# To be done:
1. According to the article on Joe Rogan's audience, what share of Americans consider themselves "avid fans" of his show?
2. List every cable news channel named in the article on Joe Rogan's audience.

# Page:
────────────────────────────────────────
Credit: Morning Consult

March 15, 2022 - 10:30am

Fox News is the most watched cable news channel in America. According to figures for the fourth quarter of 2021, the network’s top show, The Five, pulled in 3.3 million viewers. The runners-up, Tucker Carlson Tonight and Hannity, were close behind. Altogether, Fox is comfortably ahead of the liberal news channels MSNBC and CNN. 

However, the channel would lose its top spot if the Joe Rogan Experience was included on the chart. Rogan’s show is a podcast, not a cable news programme, so it isn’t counted — but with an audience of around 11 million it would dominate the ratings.

If the impact of Fox News on American politics is worth studying, then it follows that the same applies to Rogan. The business intelligence company, Morning Consult, has just published research into the make-up of his fan base. According to the findings, one in ten Americans consider themselves to be “avid fans” and further two in ten describe themselves as “casual fans”.

How do the avid fans — presumably the core of Rogan’s audience — compare to the seven in ten Americans who don’t describe themselves as fans? 

The first thing that stands out is that they’re heavily male — 72% of the avid fans are men compared to just 42% of the non-fans. They’re also young. 46% of the avid fans are aged between 18 and 34, and a further 23% between 35 and 44. The equivalent figures for the non-fans are 26% and 14%.
────────────────────────────────────────
# Records on finding words and elements:
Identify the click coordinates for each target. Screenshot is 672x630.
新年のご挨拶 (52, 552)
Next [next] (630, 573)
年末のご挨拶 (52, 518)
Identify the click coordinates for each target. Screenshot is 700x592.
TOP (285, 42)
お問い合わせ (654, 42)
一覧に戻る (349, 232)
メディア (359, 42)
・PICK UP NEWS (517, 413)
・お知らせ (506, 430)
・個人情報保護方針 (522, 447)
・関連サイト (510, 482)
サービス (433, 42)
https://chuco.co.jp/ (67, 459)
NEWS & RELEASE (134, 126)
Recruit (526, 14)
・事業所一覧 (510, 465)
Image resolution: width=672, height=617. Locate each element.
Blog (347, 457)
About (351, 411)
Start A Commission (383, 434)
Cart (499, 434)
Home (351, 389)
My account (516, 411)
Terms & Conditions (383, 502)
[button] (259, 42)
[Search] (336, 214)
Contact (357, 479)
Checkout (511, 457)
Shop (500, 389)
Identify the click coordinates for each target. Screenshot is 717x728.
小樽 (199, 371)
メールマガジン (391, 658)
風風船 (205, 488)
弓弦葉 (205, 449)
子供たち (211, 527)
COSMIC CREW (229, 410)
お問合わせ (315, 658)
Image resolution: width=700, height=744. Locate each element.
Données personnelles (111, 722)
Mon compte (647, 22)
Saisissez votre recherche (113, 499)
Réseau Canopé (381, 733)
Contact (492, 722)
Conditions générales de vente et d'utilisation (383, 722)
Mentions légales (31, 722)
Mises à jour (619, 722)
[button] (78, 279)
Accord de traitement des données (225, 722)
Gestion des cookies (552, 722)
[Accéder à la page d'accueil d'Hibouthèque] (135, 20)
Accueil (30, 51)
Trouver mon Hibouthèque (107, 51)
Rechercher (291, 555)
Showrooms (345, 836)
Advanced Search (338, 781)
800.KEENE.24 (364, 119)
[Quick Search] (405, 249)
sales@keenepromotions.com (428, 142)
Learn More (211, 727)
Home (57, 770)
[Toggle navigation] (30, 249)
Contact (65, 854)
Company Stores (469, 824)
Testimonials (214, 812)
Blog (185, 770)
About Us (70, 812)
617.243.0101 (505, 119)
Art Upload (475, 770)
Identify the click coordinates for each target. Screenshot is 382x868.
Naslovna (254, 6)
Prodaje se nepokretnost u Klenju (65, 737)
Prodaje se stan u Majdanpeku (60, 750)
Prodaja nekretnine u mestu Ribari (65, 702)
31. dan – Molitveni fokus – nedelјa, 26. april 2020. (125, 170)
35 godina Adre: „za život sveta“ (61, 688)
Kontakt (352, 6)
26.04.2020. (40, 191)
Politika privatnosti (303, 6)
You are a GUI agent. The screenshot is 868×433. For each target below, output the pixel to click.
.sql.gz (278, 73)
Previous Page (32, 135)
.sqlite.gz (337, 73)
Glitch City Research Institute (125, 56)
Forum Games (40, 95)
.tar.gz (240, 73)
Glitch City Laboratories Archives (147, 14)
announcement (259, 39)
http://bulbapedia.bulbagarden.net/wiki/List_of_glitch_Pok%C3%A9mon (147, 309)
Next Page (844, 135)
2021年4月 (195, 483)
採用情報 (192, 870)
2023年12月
────────────────────────────────────────
# Results for the exercise:
1. One in ten Americans.

2. Fox News, MSNBC, CNN